*What you need to do*:
a: Decide whether each statement below agrees with the post about Pope Francis and money, answering yes or no and quoting the words of the post that settle it. (i) Francis was quoting Saint Basil the Great when he called money the dung of the devil. (ii) Francis gave his address to the Italian Confederation of Cooperatives on a Sunday. (iii) According to Time magazine, bankers' best guess puts Vatican wealth between $10 and $15 billion.
b: Transcribe the stretch of the post about Pope Francis and money from "References please? what’s" through "the United Nations.", keeping every word and mark unchanged.

*Given text*:
- Opening Delimiter -

Posted on 02/28/2015 11:15:22 PM PST by 2ndDivisionVet
In his address to the Italian Confederation of Cooperatives Saturday, Pope Francis employed muscular language in speaking about money while acknowledging its importance to business. Money, he said, is the devils dung.
It is not easy to talk about money, Francis said. Quoting Saint Basil the Great, the Pope said: Money is the dung of the devil! When money becomes an idol, it rules over a persons choices. And then it ruins a person and condemns him, turning him into a slave.
The Pope called for creative imagination to find new methods, attitudes and tools to combat the culture of waste, in which the world is immersed, fueled by the powers that govern the economic and financial policies of the globalized world, whose center is the god of money.
This isnt the first time that Francis has resorted to a scatological illusion to denounce the evils of mammon. In a homily given in September 2013, the Pope used the same expression to decry wealth....
(Excerpt) Read more at breitbart.com ...
“Hes from Argentina, home of Juan and Eva Peron.
And Che Guevara.”
Yeah, and my Grandmother came from Italy, home of Mussolini. The point?
References, please.
Amen. Our priorities are skewed.
References please? what’s that?
Then perhaps before they go home, the crowd should hear a better solution than they would hear from Francis. Got one?
I’ll take all the dung I can get and Francis can go piss up a rope!
Yeah, you go ahead and petition Francis to do that.
Link above to column by Cal Thomas....money quote:
Time magazine reports that, according to the best guess of bankers, Vatican wealth is between $10 and $15 billion. If Pope Francis is serious about redistribution, he should lead by example and sell all Vatican property, including its valuable artwork, empty its bank and give the money to the Italian government, or to the United Nations.
Where I think Pope Francis goes astray is in his apparent inability to see that absolute wealth is a very different thing than relative inequality. Indeed, given Pareto's Law, it's clear that relative inequality is the price of rapid and sustained economic growth and the increase of absolute wealth.
If we want to eradicate poverty from the world, then we have to have economic growth. In order to have economic growth, we have to recognize that relative inequality in economic results is inevitable, because Pareto's law is inevitable. Pareto's Law is inevitable because it proceeds from the laws of physics. Any attempt to lessen natural relative inequality will inexorably result in a diminution of economic growth, thus augmenting the problem of absolute poverty.

- Closing Delimiter -

*Dataset extract*:
- Opening Delimiter -

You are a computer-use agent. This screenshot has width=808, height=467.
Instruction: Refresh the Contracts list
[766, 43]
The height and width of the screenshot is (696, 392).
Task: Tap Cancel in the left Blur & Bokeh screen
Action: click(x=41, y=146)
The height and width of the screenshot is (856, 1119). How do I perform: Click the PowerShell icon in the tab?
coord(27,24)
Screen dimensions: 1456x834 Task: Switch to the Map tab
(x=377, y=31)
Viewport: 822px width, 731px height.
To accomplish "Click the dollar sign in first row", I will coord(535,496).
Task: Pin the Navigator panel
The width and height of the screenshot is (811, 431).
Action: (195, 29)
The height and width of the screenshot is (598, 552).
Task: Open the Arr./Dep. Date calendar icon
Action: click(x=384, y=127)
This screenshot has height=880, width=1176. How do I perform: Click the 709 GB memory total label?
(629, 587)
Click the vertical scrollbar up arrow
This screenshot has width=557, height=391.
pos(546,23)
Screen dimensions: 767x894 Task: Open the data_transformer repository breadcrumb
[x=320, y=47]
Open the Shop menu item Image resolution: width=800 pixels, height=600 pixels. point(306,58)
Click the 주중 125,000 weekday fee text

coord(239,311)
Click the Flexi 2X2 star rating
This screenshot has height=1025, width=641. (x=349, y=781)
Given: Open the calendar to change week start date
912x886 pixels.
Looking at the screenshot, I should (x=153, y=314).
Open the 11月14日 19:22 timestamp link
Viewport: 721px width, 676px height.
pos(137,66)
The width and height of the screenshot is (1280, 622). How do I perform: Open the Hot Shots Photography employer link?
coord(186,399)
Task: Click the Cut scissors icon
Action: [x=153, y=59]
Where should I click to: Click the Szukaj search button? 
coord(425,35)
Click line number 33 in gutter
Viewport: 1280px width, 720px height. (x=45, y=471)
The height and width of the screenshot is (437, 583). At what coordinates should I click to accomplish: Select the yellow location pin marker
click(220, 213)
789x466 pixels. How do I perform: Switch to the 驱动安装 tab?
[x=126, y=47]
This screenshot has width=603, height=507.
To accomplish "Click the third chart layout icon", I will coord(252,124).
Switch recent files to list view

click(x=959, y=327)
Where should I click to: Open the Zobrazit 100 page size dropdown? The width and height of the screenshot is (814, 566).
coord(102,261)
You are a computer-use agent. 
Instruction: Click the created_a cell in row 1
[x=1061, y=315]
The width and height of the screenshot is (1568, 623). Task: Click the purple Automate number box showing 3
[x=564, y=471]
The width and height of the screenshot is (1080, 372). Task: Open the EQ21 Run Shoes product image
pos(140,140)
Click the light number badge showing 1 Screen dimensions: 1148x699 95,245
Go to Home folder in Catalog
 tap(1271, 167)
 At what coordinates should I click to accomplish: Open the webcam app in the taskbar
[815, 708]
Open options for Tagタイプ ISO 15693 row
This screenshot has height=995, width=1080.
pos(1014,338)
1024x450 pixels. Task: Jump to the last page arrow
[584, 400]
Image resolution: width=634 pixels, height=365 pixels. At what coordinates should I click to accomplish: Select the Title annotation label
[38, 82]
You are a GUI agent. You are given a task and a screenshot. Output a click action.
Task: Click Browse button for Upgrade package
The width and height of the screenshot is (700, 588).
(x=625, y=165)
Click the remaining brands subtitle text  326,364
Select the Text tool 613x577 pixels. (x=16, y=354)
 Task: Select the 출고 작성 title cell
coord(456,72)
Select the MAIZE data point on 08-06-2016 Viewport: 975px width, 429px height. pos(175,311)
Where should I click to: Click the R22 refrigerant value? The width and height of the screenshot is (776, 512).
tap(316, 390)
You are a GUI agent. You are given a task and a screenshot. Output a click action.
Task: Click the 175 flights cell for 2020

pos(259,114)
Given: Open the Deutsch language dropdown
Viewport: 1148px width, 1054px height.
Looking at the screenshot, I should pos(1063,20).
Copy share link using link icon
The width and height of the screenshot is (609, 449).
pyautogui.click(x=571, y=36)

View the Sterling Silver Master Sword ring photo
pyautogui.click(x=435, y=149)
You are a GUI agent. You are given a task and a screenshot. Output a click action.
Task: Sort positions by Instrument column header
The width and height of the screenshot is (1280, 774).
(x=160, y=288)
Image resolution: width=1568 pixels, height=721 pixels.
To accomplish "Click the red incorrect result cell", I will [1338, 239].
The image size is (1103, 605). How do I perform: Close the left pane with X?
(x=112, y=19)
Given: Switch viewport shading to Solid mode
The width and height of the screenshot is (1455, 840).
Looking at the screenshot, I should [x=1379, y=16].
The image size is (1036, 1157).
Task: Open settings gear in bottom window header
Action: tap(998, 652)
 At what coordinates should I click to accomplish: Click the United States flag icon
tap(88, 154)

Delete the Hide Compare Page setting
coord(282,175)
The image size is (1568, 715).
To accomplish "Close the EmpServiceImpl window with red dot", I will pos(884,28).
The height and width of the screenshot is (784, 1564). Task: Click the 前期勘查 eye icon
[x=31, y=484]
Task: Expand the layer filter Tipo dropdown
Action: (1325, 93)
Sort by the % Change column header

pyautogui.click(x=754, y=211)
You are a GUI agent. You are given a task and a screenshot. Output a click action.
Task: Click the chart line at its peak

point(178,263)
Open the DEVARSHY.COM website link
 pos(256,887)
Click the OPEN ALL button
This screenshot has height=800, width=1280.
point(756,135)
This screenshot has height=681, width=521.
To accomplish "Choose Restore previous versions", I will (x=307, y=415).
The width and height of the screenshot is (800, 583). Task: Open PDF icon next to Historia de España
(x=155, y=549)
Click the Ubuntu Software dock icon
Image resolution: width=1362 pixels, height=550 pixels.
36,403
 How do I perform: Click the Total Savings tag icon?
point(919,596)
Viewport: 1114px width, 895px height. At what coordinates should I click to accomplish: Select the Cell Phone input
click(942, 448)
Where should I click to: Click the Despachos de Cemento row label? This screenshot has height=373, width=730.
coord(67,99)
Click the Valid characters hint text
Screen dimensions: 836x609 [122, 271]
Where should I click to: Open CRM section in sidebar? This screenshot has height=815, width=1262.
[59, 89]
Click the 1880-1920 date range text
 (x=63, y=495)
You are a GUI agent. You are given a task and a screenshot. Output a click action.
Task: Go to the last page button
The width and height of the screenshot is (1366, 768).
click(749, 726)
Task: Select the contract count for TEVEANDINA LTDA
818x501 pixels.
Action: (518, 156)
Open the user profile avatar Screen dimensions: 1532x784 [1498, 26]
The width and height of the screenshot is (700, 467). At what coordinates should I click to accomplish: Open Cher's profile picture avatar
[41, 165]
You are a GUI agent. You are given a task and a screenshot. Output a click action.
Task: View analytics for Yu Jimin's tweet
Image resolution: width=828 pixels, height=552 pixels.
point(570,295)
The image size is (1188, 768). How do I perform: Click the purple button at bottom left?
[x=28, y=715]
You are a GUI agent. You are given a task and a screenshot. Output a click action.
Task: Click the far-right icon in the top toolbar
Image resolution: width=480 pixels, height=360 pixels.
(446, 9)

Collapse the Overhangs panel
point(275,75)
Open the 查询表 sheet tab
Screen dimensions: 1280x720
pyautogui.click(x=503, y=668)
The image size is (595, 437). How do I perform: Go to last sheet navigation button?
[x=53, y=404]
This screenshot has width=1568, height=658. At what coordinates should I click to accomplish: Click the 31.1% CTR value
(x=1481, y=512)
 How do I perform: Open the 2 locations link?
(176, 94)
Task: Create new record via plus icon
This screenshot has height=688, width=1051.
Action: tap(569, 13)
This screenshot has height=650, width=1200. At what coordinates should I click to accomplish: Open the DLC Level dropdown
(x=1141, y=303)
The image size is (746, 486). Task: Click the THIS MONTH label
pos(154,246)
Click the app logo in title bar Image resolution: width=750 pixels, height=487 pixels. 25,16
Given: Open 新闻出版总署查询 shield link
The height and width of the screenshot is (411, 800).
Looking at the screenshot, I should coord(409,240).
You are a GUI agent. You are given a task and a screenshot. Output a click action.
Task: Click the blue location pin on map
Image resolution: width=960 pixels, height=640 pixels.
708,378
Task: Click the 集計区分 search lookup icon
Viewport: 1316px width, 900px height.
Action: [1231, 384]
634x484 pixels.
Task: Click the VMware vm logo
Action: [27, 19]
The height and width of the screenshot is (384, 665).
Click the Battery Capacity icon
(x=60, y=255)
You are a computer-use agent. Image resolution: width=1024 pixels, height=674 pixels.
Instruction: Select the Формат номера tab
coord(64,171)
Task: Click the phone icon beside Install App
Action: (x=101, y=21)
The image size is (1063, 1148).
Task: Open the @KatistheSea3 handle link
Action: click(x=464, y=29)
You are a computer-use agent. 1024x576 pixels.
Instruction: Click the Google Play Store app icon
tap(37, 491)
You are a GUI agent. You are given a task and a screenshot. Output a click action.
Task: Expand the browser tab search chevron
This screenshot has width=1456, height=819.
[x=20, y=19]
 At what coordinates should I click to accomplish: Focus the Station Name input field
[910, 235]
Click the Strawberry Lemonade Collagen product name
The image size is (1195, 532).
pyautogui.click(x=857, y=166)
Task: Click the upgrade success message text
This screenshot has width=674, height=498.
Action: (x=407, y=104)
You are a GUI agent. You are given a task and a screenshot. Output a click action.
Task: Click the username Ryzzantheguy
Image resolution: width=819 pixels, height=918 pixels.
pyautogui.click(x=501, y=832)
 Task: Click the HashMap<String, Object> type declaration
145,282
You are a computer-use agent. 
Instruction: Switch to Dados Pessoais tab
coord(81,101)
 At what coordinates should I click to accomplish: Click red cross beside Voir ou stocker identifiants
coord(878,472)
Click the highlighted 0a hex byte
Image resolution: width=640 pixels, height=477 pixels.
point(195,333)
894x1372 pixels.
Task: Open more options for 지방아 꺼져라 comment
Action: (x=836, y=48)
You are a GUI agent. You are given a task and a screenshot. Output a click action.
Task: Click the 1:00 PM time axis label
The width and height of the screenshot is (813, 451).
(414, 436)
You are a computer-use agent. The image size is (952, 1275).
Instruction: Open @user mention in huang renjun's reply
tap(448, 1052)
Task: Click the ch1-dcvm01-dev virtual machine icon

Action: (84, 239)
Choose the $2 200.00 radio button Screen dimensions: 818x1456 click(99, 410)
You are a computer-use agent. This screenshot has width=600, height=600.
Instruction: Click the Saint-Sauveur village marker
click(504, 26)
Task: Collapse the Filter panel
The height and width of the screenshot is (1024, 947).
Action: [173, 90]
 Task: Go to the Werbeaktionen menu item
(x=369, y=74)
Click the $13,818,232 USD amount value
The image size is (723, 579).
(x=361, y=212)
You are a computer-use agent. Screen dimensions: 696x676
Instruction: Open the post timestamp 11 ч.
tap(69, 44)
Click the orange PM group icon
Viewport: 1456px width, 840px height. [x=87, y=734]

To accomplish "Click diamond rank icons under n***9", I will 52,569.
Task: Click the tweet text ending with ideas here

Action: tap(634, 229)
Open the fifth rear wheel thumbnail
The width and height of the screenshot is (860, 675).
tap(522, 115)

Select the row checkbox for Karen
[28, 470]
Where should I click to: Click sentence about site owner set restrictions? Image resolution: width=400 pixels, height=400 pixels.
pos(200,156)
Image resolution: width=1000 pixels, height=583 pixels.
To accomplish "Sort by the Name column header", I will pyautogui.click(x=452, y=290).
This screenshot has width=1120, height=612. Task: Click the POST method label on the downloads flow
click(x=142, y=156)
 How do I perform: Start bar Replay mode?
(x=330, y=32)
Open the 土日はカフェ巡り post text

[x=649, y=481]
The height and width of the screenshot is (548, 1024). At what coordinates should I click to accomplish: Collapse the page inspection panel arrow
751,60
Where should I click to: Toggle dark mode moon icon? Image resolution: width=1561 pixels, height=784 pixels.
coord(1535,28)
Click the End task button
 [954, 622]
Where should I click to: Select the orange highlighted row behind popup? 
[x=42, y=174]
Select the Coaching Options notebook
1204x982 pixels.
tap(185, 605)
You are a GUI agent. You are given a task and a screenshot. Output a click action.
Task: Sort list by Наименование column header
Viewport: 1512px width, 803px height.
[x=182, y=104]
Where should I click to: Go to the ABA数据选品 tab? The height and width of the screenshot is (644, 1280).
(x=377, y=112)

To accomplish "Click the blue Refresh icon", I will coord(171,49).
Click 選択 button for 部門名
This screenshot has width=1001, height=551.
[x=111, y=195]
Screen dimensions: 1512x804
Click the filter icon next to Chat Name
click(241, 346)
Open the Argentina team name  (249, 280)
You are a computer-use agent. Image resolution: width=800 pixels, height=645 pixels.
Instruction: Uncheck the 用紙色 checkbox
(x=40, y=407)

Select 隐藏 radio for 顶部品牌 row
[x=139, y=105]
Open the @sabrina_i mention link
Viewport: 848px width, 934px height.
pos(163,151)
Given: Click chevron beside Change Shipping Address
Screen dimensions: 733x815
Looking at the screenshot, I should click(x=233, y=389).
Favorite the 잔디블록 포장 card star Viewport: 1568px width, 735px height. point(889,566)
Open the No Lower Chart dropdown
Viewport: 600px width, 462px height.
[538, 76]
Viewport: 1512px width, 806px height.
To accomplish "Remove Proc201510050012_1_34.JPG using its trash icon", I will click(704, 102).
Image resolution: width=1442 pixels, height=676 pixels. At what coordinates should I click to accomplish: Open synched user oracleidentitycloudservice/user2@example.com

- Closing Delimiter -

*Task solutions*:
a:
(i) Yes: "Quoting Saint Basil the Great, the Pope said: Money is the dung of the devil!"
(ii) No: "In his address to the Italian Confederation of Cooperatives Saturday"
(iii) Yes: "Time magazine reports that, according to the best guess of bankers, Vatican wealth is between $10 and $15 billion."

b:
References please? what’s that?
Then perhaps before they go home, the crowd should hear a better solution than they would hear from Francis. Got one?
I’ll take all the dung I can get and Francis can go piss up a rope!
Yeah, you go ahead and petition Francis to do that.
Link above to column by Cal Thomas....money quote:
Time magazine reports that, according to the best guess of bankers, Vatican wealth is between $10 and $15 billion. If Pope Francis is serious about redistribution, he should lead by example and sell all Vatican property, including its valuable artwork, empty its bank and give the money to the Italian government, or to the United Nations.